● STATED PROBLEM
List every line of the data below that contains the word "width", matching case exactly.

(Entries on where items appear)
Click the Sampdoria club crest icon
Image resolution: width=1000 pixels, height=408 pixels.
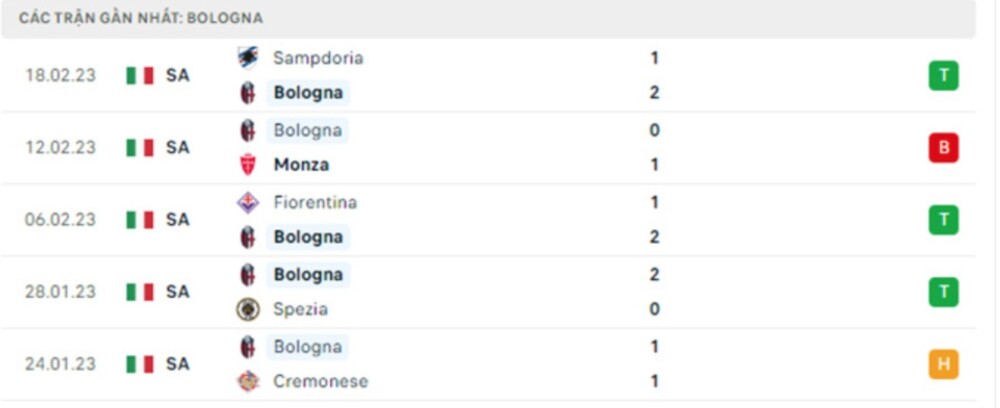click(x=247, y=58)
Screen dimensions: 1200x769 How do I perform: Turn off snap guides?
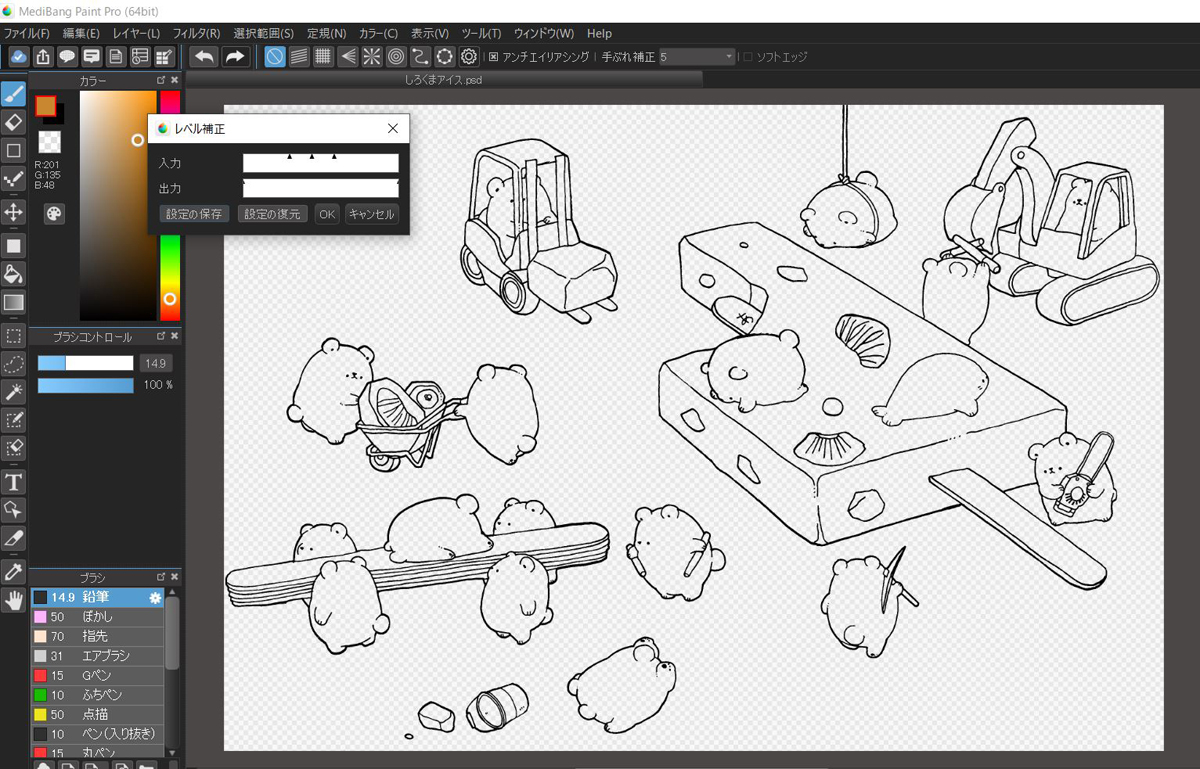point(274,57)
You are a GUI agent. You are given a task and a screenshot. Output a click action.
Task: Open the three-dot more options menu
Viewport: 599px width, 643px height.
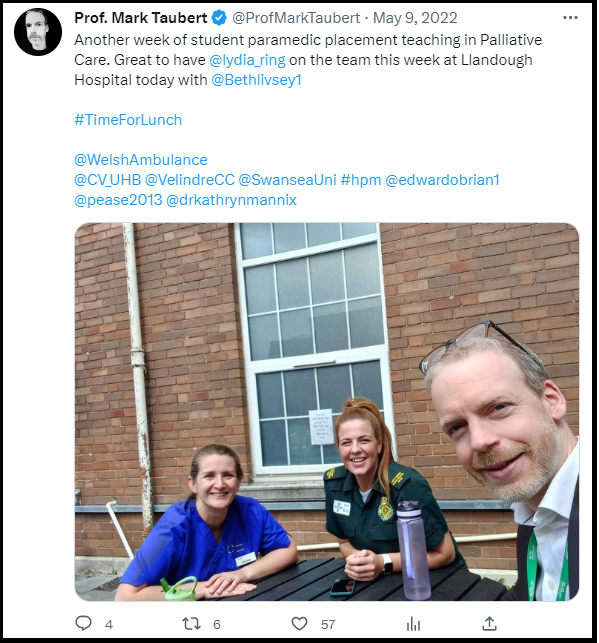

● EXERCISE OUTPUT
Image resolution: width=1000 pixels, height=408 pixels.
Viewport: 599px width, 643px height.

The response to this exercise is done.